Dear TVF, Here Is How Not To Deal With Sexual Harassment Complaints

Harnidh Kaur

At least try to sound less like a gunda, TVF? You could’ve typed out ‘tu bahar mil saale’ and you’d be less intimidating. Not even a mention of you actually LOOKING INTO THE MATTER.

There are WAYS to make sure allegations are dealt with properly.This is not just a PR disaster,but a lesson in how sometimes humility helps. You should’ve had a Committee Against Sexual Harassment(CASH) as per Vishakha Guidelines of the Supreme Court. That’s just basic when you’re dealing with content that may come off as sensitive. A CASH is not passive as people would have you believe. It’s not as fanged as I would want it, sure, but it’s still a GOOD first respondent.

Now that the allegations HAVE come (and are being corroborated) STOP BEING DEFENSIVE that’s literally giving people a reason to hate you. There are two ways you can go:

First: Set up a CASH NOW. Right now. Posthaste. ANNOUNCE you’ve set up a CASH and send out a notif about it.

Second: Get an independent body/person to do an audit and speak with existing and past employees. Do it intensively and send out updates. This is a little more effective (perception wise) because third party=more trust. CASH would be internal and you’re already compromised af.

Bring out a string of measures to make the workplace more safe. Do this irrespective of the reports. DOn’T PUT OUT STATEMENTS YOURSELF. Don’t send out emails or press releases without having a PR person look into it. Your tone right now can portray you as an aggressor. Don’t, under any circumstance, try to ‘silence’ voices internally because they’ll come to SM (where the atmosphere is already charged)

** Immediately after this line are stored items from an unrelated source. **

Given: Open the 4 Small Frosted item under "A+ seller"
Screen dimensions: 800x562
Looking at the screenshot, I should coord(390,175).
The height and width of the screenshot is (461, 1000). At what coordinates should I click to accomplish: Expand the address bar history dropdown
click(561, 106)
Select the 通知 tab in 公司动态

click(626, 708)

Right now in my head TVF= That Virulent Fuckery because I haven’t seen a sexual harassment allegation handled any worse in recent times. This isn’t even ABOUT the current complaint anymore. You’re sinking into a pit you’re going to pull yourself out of POST all this. Buck up.

This is why all you fools need policy people in your organisations. We streamline your dickery and make sure your idiocy doesn’t ripple much.